WRITTEN REQUEST - Pick up the passage on NASA's launch sites and the Shuttle Landing Facility after its last sentence and continue writing it.

The specific impulse of the Space Shuttle solid rocket booster propellant is 242 seconds at sea level and 262 seconds at altitude.

Facilities and Operations

NASA conducts launch operations for its current stable of launch vehicles at several sites across the country. The Scout rocket is launched by the Langley Research Center from facilities at Vandenberg Air Force Base in California, and from the Wallops Flight Facility on the east coast of Virginia. Visiting teams from Italy occasionally launch Scouts from San Marco, a man-made platform in the ocean off the east coast of Africa.

The Kennedy Space Center, the nation's primary launch organization, prepares and launches unmanned Deltas and Atlas-Centaur rockets from facilities at Complexes 17 and 36 on Cape Canaveral Air Force Station, Florida. Manned Space Shuttle launches are conducted from Launch Complex 39, located at the northern tip of Cape Canaveral.

The Complex 39 facilities at Kennedy Space Center originally were built to support the Apollo Lunar Landing Program. From 1967 to 1975, 12 Saturn V/Apollo vehicles, one Saturn V/Skylab workshop, three Saturn IB/Apollo vehicles for the Skylab crews, and one Saturn IB/Apollo for the joint U.S./Soviet Apollo-Soyuz mission were launched from Complex 39. These facilities then were modified to process and launch the Space Shuttle. Reworking existing facilities was far less expensive than building all new structures. Two major new additions were added, a special runway to land returning orbiters and an orbiter checkout hangar called the Orbiter Processing Facility. During the 1980s, a number of new facilities were added for solid rocket booster processing and Shuttle logistics.

These facilities, and how they support Space Shuttle operations, are explained in the following paragraphs.

Shuttle Landing Facility

When an operational Space Shuttle orbiter returns to Earth from its mission in space and lands at the Kennedy Space Center, it touches down on one of the world's longest runways. This facility is located two miles northwest of the Vehicle Assembly Building, on a northwest/southeast alignment.

DATASET SECTION -
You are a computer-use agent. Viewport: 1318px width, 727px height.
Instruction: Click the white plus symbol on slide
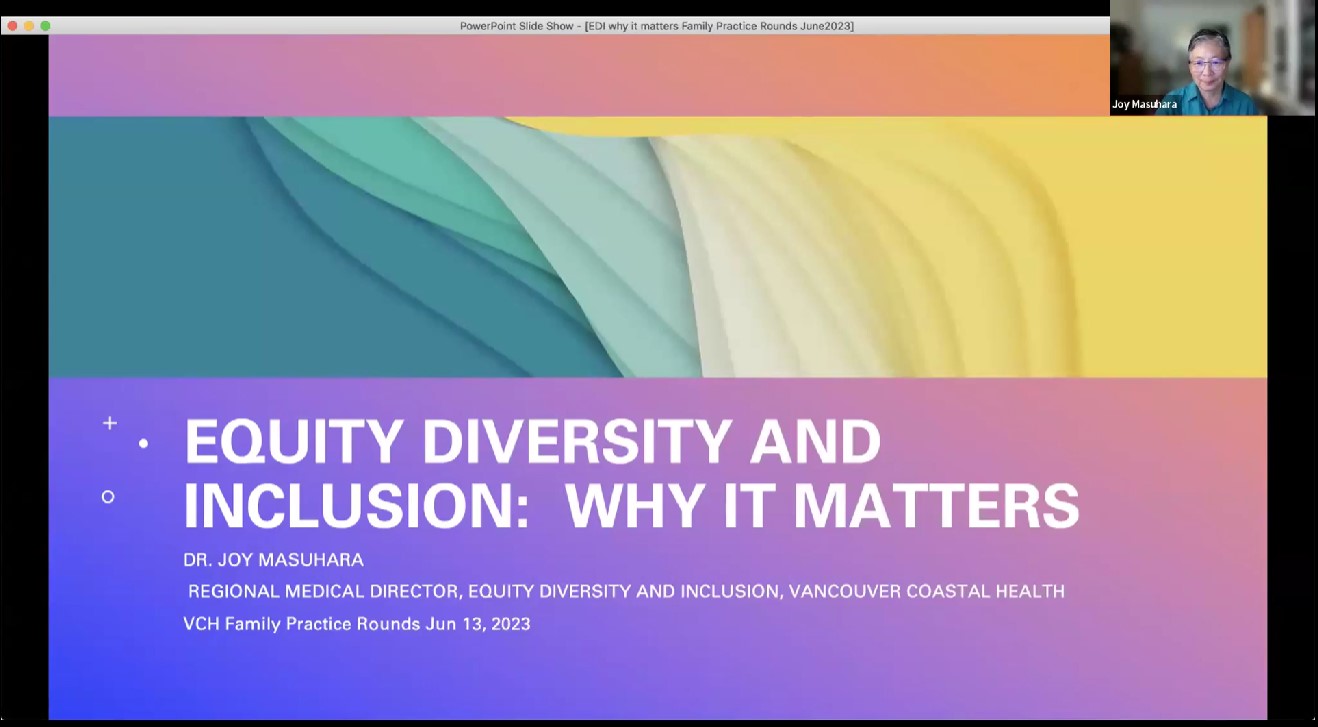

THE REPLY -
The Shuttle Landing Facility runway is about twice the length and width of those used at commercial airports. It is 4,572 meters (15,000 feet) long, 91.4 meters (300 feet) wide, and 40.5 centimeters ( 16 inches) thick at the center. Safety overruns of 305 meters (1,000 feet) are provided at each end. The runway is not perfectly flat, but has a slope of 61 centimeters (24 inches) from the centerline to the edge. Small grooves, each 0.63 centimeter (0.25 inch) wide and deep, have been cut into the concrete every 2.85 centimeters (1.25 inches) across the runway. There are a total of 13,600 kilometers (8,450 miles) of these grooves. Together with the slope of the concrete they provide rapid drain-off of rain, as well as a more skid-resistant surface.

A 168-meter (550-foot) by 149-meter (490-foot) aircraft apron, or ramp, is attached to the runway near the southeastern end. The Mate/Demate Device, which lifts the orbiter for attachment to or removal from its 747 carrier aircraft during ferry operations, is located on the northeast corner of the ramp. It also provides movable platforms for access to certain orbiter components.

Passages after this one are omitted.